Sep 05 2019
-
Oct 13 2019
Spiral: Up and Out

Spiral: Up and Out

at Western Michigan University - Gwen Frostic School of Art

September 5 – October 13, 2019
Monroe-Brown GallerySpiral: Up & Out features work from more than half of the members of Spiral, a groundbreaking group of African-American artists active in New York City from 1963 to 1965. This exhibition examines the intersection of activism, aesthetics, and Black identity before, during, and after Spiral's activities as a group. 

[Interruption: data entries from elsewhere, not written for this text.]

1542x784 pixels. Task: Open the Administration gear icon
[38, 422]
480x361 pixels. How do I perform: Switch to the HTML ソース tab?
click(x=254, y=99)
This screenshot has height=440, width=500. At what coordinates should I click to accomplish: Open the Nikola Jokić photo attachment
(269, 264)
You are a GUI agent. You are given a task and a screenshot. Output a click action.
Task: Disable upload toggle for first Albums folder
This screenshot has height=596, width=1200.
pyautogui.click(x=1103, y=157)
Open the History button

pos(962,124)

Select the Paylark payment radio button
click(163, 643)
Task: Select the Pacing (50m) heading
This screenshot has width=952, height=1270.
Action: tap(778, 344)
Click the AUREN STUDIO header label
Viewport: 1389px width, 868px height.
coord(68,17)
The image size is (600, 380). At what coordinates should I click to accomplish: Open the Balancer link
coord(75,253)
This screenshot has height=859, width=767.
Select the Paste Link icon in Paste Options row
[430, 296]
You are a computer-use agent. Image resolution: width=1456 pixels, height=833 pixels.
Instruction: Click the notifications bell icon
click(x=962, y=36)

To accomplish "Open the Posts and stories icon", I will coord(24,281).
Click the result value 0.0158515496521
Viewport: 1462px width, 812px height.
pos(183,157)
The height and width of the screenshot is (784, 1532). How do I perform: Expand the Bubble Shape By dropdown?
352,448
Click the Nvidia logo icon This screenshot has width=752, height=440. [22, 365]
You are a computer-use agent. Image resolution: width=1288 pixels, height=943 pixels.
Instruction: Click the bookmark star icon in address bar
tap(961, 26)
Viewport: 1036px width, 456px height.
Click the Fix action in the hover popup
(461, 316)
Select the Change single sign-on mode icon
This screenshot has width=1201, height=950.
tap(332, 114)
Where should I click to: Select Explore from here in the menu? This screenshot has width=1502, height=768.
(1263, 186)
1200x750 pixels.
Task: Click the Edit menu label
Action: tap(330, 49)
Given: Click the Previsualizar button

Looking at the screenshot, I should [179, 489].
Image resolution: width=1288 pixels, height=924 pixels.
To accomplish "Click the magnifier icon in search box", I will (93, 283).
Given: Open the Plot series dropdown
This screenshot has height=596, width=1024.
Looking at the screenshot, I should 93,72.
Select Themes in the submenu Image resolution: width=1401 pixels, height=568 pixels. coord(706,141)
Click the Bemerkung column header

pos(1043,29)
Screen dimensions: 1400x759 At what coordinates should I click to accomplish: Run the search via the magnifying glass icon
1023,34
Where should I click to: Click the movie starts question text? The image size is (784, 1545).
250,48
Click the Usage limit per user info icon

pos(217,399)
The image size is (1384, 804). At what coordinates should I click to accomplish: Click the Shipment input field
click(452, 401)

Opening reception & preview for lenders, exhibition partners, Richmond Center members and Frostic School of Art students:  Wednesday, September 4, 2019, 5:00 – 7:00pm MyWMU.com/FriendsofRCVA

Curated by Indra Lācis, PhD, Director of Exhibitions, with support from Clara Peeters, B.F.A, Curatorial Assistant, University Art Collection

In July of 1963, amidst the tumult of the civil rights movement, four African American artists—Romare Bearden, Hale Woodruff, Norman Lewis, and Charles Alston—founded the arts alliance Spiral in New York City to investigate their attitudes and commitments during the country’s ongoing fight for civil liberties. While at first the group focused primarily on the March on Washington which would take place in August of that year, Spiral quickly evolved to question larger issues of race and aesthetics; eleven more artists joined—Emma Amos, Calvin Douglass, Perry Ferguson, Reginald Gammon, Felrath Hines, Alvin Hollingsworth, William Majors, Richard Mayhew, Earl Miller, Merton D. Simpson, and James Yeargans. Active for two years until 1965, the modernist artists comprising Spiral emerged as one of the first major groups in post-WWII America to position the role of the artist as an agent of change in politics, civic, and social life.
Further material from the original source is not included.